Letters to the Editor |
Rehabilitation Studies Unit, The University of Sydney, Sydney, Australia
Discipline of Occupational Therapy, The University of Sydney, Lidcombe, Australia
Discipline of Physiotherapy, The University of Sydney, Lidcombe, Australia
College of Science and Health, University of Western Sydney, Penrith, Australia
Response:
The letter by Marossezky et al takes issue with the design of our recent randomized trial of splinting early after stroke,1 suggesting that our findings failed to show that "routine splinting soon after stroke should be discontinued."

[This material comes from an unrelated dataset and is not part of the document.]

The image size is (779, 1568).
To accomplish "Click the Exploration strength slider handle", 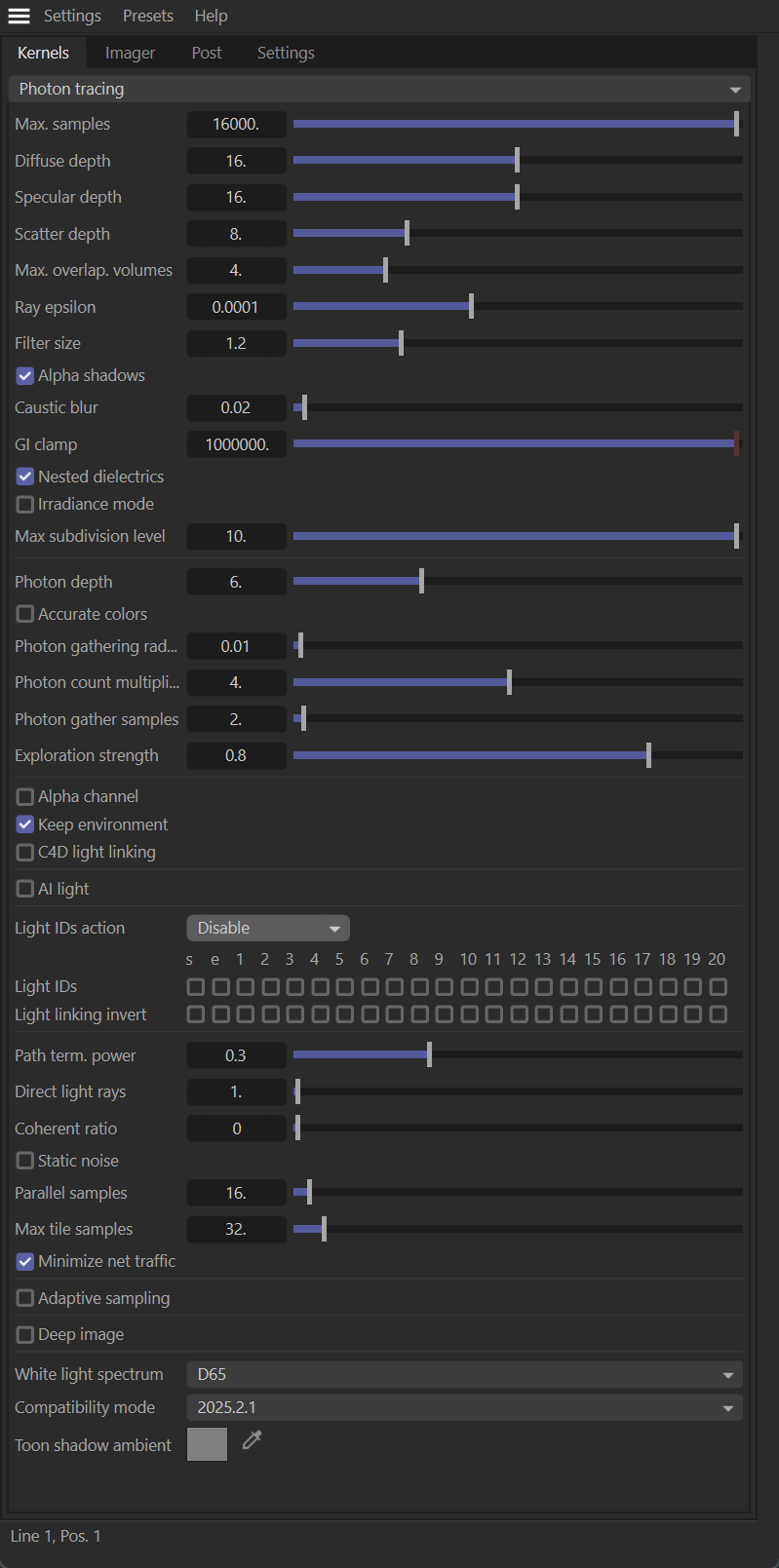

They believe that we did not define "contracture." We take this opportunity to clarify that we use the term contracture to refer to a reduction in the slack length or compliance of the relaxed muscle.2 Clinically, contracture manifests as a loss of range of motion or an increased resistance to passive movement.3 Much of our article refers to muscle extensibility to make clear the intent of our study.
In addition, Marossezky et al suggest that the participants of our study "did not appear to have, nor be at risk of, developing excessive wrist or finger contracture" and were "unlikely" in the acute stage of stroke rehabilitation to develop contracture. If our only objective was simply to reverse contracture, their argument concerning the minimal contracture at baseline could be well taken. But in fact our intention was broader in scope because we wished to examine the effect of splinting on preventing as well as reversing contracture. In acute rehabilitation settings, people with no active movement after stroke are typically splinted because they have no active wrist or finger extension; our study sought to test the effectiveness of this common clinical practice. Further, in line with previous work by Turton et al4 and Ada et al,3 our data showed that there was a progressive reduction in mean wrist range of motion during the 6-week phase of the study. By the end of the study, the mean wrist range of motion was about 22° less than at baseline.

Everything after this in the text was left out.